What will increased momentum for social change mean for ESG investing?
In our previous blog we talked about the impact the coronavirus-driven economic slowdown has had on the environment. One consequence is that it has further raised awareness of the ways in which industrial activity affects the planet, shining a very bright light on the “E” in ESG investing.
But COVID-19 isn’t the only major event currently unfolding that is reshaping how we view our world. Demands for social justice on a scale not seen since the 1960s are also driving significant change, particularly within the U.S.
Historically, corporations generally sought to avoid controversy, and stayed out of what could be referred to as political debates. That is now much harder to do, and many companies have come to embrace an issues-oriented approach to doing business and engaging with the marketplace.

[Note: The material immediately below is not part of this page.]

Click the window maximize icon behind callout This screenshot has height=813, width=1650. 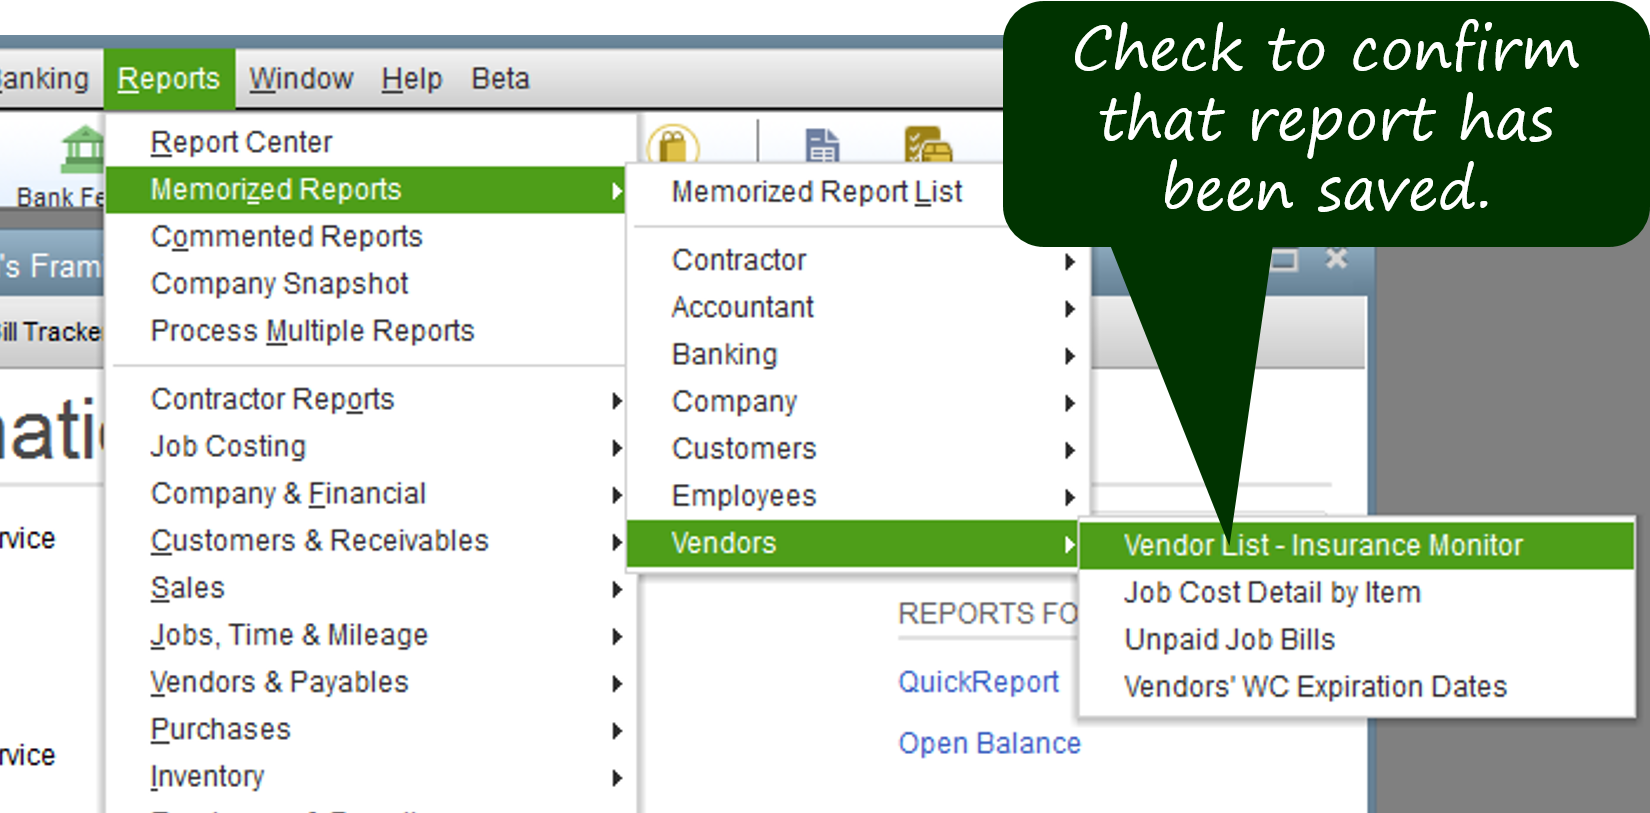pos(1284,261)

As with sustainability and environmental awareness, these ideas are increasingly getting built into corporate strategies. For the ESG investor, this provides a wealth of new insights and data, all of which can potentially allow for improved portfolio (and index) diversification across sectors and industries, more diversified holdings, and the potential for improved long-term returns.
Assuming consumers continue to pressure companies for change – and favor those brands they believe to be most closely aligned with their values – the momentum behind ESG investing will continue to grow.
The U.S. has a lot of room to run in this regard. In Europe, ESG strategies pulled in a record $132 billion in new assets in 2019. In the U.S., mutual funds and ETFs focused on sustainability saw just over $20 billion in new flows during the same period. But investor interest has been growing and that $20 billion was four times the flows from the year before. Around the world, the percentage of both retail and institutional investors that apply environmental, social, and governance (ESG) principles to at least a quarter of their portfolios jumped from 48 percent in 2017 to 75 percent in 2019, according to a study from Deloitte released earlier this year.
Which is not to say there aren’t challenges. As ESG investing has accelerated, regulatory scrutiny has picked up as well. In the US, regulations have been proposed that would require those institutional investors subject to Employee Retirement Income Security Act (ERISA), like pension funds, to demonstrate that ESG investing supports the long-term appreciation of plan assets. In other words, to show that return is not being sacrificed by adhering to ESG principles.
The reality is that ESG factors can have an impact on corporate returns, as regulators like the Department of Labor have acknowledged. Policies with regards to diversity, global warming and sustainability can present material business risks through regulatory action, litigation, loss of consumer confidence, reputational damage, and brand erosion, all potential consequences that can ultimately translate into negative market performance. But it is not enough for companies to simply point to their historic policies and concerns and expect the world to move on. People are demanding updates, answers and specifics from brands in ways never seen before, which certainly presents new business challenges but also tremendous opportunities. Viewed through this lens, the adoption of specific, actionable ESG policies can in fact confer a competitive advantage. As we noted in our last blog, embracing ESG can simply be good business.